Rapid unfolding of pig pancreas α-amylase: Kinetics, activity and structure evolution

• Kinetics of rapid unfolding of α-amylase was disclosed on the microsecond scale. • Detailed structural changes of α-amylase during the unfolding was described. • Unfolding of α-amylase from pig pancreas by guanidine hydrochloride was studied. • Contribution of H-bond structure of water to protein unfolding was disclosed. • One intermediate existed in the unfolding of pig pancreas α-amylase. α-Amylase plays an important role in food processing and in-vivo digestion. Many biological functions of α-amylase are affected by unfolding. The pre-steady-state rapid unfolding kinetics of α-amylase remains unknown. In this study, the rapid unfolding kinetics of porcine pancreatic α-amylase (PPA) with guanidine hydrochloride (GdmHCl) were investigated by stopped-flow spectroscopy.

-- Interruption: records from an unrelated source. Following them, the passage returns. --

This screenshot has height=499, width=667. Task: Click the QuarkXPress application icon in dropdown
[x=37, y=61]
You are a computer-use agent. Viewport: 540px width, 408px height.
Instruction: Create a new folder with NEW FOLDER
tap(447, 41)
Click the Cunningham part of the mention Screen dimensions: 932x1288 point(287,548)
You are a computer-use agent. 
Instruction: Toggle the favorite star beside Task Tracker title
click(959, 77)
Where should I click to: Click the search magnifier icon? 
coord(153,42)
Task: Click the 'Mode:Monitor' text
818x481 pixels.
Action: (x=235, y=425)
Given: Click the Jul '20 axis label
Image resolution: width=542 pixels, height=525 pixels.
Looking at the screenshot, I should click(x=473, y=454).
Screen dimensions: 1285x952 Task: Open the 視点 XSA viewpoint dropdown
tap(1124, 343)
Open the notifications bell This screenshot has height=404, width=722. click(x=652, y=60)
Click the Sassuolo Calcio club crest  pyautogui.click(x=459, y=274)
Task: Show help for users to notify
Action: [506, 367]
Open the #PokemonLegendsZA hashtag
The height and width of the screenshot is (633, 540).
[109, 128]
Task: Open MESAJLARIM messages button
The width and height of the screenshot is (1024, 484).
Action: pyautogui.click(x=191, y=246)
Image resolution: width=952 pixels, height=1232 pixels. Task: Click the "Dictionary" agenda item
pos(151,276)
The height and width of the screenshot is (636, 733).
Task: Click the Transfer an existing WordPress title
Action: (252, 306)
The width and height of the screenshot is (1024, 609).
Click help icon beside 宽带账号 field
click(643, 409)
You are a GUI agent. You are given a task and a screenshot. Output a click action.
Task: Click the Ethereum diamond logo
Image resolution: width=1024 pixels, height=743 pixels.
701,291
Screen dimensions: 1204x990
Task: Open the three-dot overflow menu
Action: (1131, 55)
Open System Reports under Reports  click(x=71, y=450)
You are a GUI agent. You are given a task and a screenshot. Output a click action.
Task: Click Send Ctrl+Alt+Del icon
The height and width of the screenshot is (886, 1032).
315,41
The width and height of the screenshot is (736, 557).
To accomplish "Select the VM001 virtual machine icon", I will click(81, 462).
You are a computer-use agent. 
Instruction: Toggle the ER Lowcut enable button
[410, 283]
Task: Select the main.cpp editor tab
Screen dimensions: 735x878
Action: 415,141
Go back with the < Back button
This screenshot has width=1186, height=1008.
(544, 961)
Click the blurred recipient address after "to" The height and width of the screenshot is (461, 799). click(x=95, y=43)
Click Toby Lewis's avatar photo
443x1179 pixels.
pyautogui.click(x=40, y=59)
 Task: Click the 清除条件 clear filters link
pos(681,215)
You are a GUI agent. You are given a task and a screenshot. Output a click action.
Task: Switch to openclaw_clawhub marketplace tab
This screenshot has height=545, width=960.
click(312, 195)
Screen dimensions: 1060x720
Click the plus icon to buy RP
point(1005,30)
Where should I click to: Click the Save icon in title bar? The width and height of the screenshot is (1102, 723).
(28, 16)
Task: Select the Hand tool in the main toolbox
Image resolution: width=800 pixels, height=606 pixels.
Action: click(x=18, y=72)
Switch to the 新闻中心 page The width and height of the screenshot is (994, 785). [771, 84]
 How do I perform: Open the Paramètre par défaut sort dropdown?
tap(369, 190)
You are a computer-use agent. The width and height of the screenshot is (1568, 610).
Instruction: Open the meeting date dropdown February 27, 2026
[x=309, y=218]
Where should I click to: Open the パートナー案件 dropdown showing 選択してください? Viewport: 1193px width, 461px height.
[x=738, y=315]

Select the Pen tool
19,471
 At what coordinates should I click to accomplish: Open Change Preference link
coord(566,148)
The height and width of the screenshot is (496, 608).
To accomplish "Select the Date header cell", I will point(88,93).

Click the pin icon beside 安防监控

Structural characterization of PPA by fluorescence spectroscopy, and molecular dynamics simulation showed that the unfolding process of PPA might start from the internal active center, where the β-sheet structure was destroyed, followed by the exposure of hydrophobic amino acid residues. Further research revealed that GdmHCl denaturized PPA not by complexing with PPA. The surrounding H-bond network of water was changed by GdmHCl. This research improves our understanding of the unfolding kinetics of the PPA on the microsecond scale. It also provides the evidence experimentally of the surrounding water contribution to protein denaturization.